## SET PROBLEM
Copy the listing from the line containing "This screenshot has width=1568, height=720." up to and including the line containing "will (621, 272).", requests included, and lower every coordinate in the answers by 41.

## DATA TO PROCESS

* Start *

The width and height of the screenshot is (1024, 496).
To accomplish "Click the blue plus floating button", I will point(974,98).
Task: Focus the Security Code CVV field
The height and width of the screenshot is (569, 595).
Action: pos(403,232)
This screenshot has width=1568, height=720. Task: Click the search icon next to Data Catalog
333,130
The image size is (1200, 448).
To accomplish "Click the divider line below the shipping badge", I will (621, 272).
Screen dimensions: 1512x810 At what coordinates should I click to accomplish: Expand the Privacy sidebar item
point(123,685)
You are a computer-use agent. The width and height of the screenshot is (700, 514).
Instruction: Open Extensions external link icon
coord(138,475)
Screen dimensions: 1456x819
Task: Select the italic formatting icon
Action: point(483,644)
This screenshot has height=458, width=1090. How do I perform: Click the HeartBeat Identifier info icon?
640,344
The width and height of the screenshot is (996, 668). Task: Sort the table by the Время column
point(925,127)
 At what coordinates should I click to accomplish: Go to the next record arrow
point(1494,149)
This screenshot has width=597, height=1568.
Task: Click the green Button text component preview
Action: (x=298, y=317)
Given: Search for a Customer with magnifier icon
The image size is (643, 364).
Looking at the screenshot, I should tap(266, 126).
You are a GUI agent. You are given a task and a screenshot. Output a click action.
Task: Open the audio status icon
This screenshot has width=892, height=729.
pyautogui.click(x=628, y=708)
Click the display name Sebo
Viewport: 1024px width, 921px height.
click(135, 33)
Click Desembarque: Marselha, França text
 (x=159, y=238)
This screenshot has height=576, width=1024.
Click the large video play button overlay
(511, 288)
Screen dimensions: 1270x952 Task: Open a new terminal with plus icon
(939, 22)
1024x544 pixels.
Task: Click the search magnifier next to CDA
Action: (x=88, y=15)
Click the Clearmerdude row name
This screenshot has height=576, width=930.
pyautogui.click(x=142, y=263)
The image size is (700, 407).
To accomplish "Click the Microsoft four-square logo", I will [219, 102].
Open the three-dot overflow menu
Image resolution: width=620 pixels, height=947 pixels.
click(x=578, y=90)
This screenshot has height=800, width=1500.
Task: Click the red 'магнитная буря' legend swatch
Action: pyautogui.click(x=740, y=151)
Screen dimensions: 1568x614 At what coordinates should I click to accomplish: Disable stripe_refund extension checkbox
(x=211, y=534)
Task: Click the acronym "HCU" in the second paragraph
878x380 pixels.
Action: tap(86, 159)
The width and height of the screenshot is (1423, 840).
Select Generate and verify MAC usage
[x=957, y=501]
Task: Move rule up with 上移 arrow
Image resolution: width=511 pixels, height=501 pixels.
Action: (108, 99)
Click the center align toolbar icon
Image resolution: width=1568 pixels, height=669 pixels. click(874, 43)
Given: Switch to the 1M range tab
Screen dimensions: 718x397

* End *

## EXERCISE RESULT
This screenshot has width=1568, height=720. Task: Click the search icon next to Data Catalog
292,89
The image size is (1200, 448).
To accomplish "Click the divider line below the shipping badge", I will (580, 231).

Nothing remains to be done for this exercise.